• Problem description
Every line of the data below needs to be reproduced exactly.

• Exercise data
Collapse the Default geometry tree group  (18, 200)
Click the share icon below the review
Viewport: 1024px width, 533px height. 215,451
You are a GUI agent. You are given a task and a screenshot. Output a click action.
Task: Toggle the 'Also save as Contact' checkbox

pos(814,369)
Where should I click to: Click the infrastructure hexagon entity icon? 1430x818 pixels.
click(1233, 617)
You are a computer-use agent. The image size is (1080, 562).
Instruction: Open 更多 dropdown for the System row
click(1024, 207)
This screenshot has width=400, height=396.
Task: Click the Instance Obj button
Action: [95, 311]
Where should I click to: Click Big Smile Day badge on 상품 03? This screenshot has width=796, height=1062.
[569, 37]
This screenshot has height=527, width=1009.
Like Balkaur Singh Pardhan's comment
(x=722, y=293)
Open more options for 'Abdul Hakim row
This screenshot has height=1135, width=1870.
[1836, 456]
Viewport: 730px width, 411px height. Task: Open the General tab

• Completed task
Collapse the Default geometry tree group  (18, 200)
Click the share icon below the review
Viewport: 1024px width, 533px height. 215,451
You are a GUI agent. You are given a task and a screenshot. Output a click action.
Task: Toggle the 'Also save as Contact' checkbox

pos(814,369)
Where should I click to: Click the infrastructure hexagon entity icon? 1430x818 pixels.
click(1233, 617)
You are a computer-use agent. The image size is (1080, 562).
Instruction: Open 更多 dropdown for the System row
click(1024, 207)
This screenshot has width=400, height=396.
Task: Click the Instance Obj button
Action: [95, 311]
Where should I click to: Click Big Smile Day badge on 상품 03? This screenshot has width=796, height=1062.
[569, 37]
This screenshot has height=527, width=1009.
Like Balkaur Singh Pardhan's comment
(x=722, y=293)
Open more options for 'Abdul Hakim row
This screenshot has height=1135, width=1870.
[1836, 456]
Viewport: 730px width, 411px height. Task: Open the General tab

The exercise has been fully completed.